## Exercise text
Thank you to Henery Press and NetGalley for an early review copy of Secrets, Lies, and Crawfish Pies by Abby L Vandiver, which will publish June 12, 2018. All thoughts are my own.
Writing: 3.5 Plot: 3.5 Characters: 4
A fun, cozy, mystery – full of colorful Southern characters surrounded by good food and music.
Romaine Gabriela Sadie Heloise Wilder is a medical examiner in Chicago, in love with the married Chief of Staff of her hospital. When she loses her job and man through one swift act of downsizing, she is dragged home to East Texas (Roble, to be exact) by her voodoo and herbal remedy-wielding Aunt Zanne. When they arrive they find a surprise guest at the Ball Funeral Home and Crematorium — the family business. He fits right in, though, as he is quite, quite, dead. Romie solves the mystery with the help of her Aunt, the sheriff (a first cousin), and a couple of attractive beaux-in-waiting.

## Data shown

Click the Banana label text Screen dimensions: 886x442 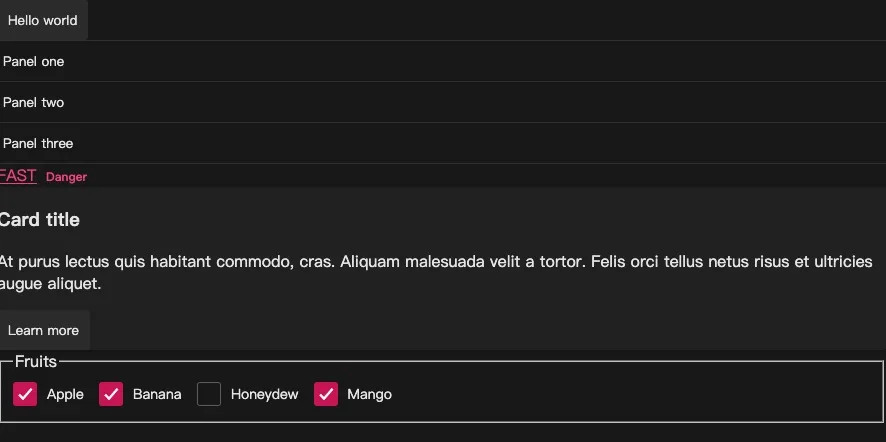tap(157, 395)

## Work instructions
1) In the book review, in what city does Romaine Wilder work as a medical examiner?
2) Write out the book review word for word from "Thank you to" to "are my own.".
3) Continue the book review from its last sentence.

## Answers to the exercise
1) Chicago

2)
Thank you to Henery Press and NetGalley for an early review copy of Secrets, Lies, and Crawfish Pies by Abby L Vandiver, which will publish June 12, 2018. All thoughts are my own.

3)
Fun, light, well-written. For those who care about these kinds of things, the author and most (perhaps all) of the characters are African American. I hadn’t heard of this author before, but she is quite prolific with three additional mystery series to her name — so if you like this one, you’ll have a lot more to read!
Writing: 2 Characters: 2 Plot: 2 (on scale from 1-5)
In this installment of the Inspector Gamache series, he tackles the drug cartels and the fentanyl crisis (which we are reminded frequently kills 50 people for every kilo sold) all out of the seemingly peaceful sanctity of Three Pines. Meanwhile, a disturbing, hooded figure takes up residence on the Village Green and silently stares, bringing a sense of forboding to the sleepy town. Modeled after a Cobrador, or Conscience with a capital C, everyone in the Village feels certain it has come for them.
This is a hard review to write. I’m a huge Louise Penny fan – I loved the first 11 books in the Inspector Gamache series and eagerly preordered the 12th, pouncing on it as soon as it arrived. Perhaps those high expectations are part of why I found this book so absolutely dreadful. Had it been any other author I would have stopped reading after the first couple of chapters. The writing is simply bad. It reads like a first draft. Characters that I loved, that had wonderful depth in previous books, have become caricatures of themselves. I literally do not like these people any more.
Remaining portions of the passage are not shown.